№5, 2006/Литературное сегодня

Поэтическая зрелость: бесконечное приближение

Что такое зрелое, или взрослое, поведение в обыденной жизни, известно каждому: чувство ответственности перед окружающими, преобладание обязанностей над правами, присутствие в жизни человека одного или нескольких долгосрочных дел, чему он отдает большую часть собственных сил и времени. «Работа вообще – взрослое дело. Неработающий, в этом смысле, – ребенок, он инфантилен» (М. Мамардашвили). Но что есть зрелость в поэзии, ведь она очевидно нетождественна зрелости жизненной?

Разбираясь в истории вопроса, никак не минуешь классическую работу Т. С. Элиота «Кто такой классик?»1. В самом деле – ни в одном литературном справочном издании мы не найдем статьи под заголовком «Зрелость поэтическая», а здесь именно об этом и говорится и, похоже, исчерпывающе.

Элиот изначально по существу ставит знак равенства между двумя явлениями, отчего у читателя возникает предвкушение момента истины: «Если можно найти слово, способное полнее всего передать то, что я вкладываю в понятие «классик», то это слово – «зрелость»». Но несколькими абзацами ниже автор делает шаг назад, словно следуя принципу «если надо объяснять, то не надо объяснять»: «Сделать смысл зрелости понятным – даже сделать его просто приемлемым – для того, кто не достиг зрелости, вероятно, невозможно. Но зрелый человек узнает зрелость если не тотчас же, то при более близком знакомстве».

Избегая строгого определения ключевой семы, Элиот, с одной стороны, лишает читателя твердой теоретической почвы, а с другой – тотчас протягивает ему руку помощи. Он предлагает не универсальную схему, а конкретные примеры. И они настолько впечатляющи, что вопрос о более или менее ясном определении вроде бы снимается – классическое, то есть зрелое, искусство, по мнению Элиота, олицетворяют собой Вергилий и Шекспир. Впрочем, даже к последнему он предъявляет некоторые претензии, и в итоге абсолютным эталоном зрелости оказывается один-единственный римский классик.

Тому, кто хотел бы затронуть тему зрелости в современной русской поэзии, полностью опираться на статью столпа модернизма не так-то легко: предложенная им планка запредельно высока. В понимании Элиота, по сравнению с Вергилием в категорию незрелых или недозрелых попадают чуть ли не все поэты, и таким образом само понятие «зрелости» размывается: идеал достигнут раз и навсегда, и с его высоты многих даже достойных стихотворцев не разглядеть и в телескоп.

ЧТО ТРЕБУЕТСЯ - Выпишите без изменений часть фрагмента о поэтической зрелости, начиная со слов «Поэтическая зрелость: бесконечное» и заканчивая словами «нетождественна зрелости жизненной?». Данные никак не связаны с приведенным фрагментом.

БЛОК ДАННЫХ -
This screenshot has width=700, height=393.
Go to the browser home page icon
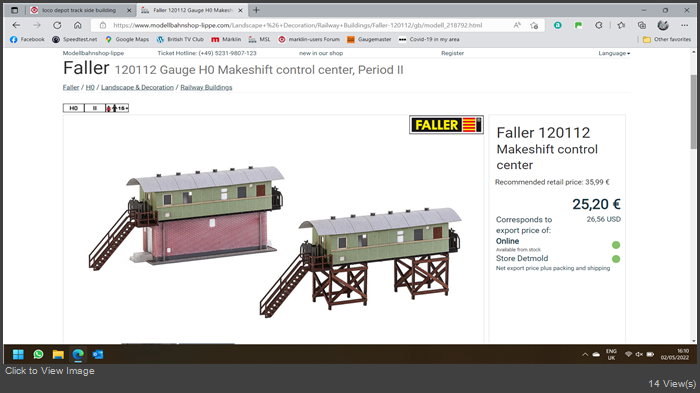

ИТОГ УПРАЖНЕНИЯ -
Поэтическая зрелость: бесконечное приближение

Что такое зрелое, или взрослое, поведение в обыденной жизни, известно каждому: чувство ответственности перед окружающими, преобладание обязанностей над правами, присутствие в жизни человека одного или нескольких долгосрочных дел, чему он отдает большую часть собственных сил и времени. «Работа вообще – взрослое дело. Неработающий, в этом смысле, – ребенок, он инфантилен» (М. Мамардашвили). Но что есть зрелость в поэзии, ведь она очевидно нетождественна зрелости жизненной?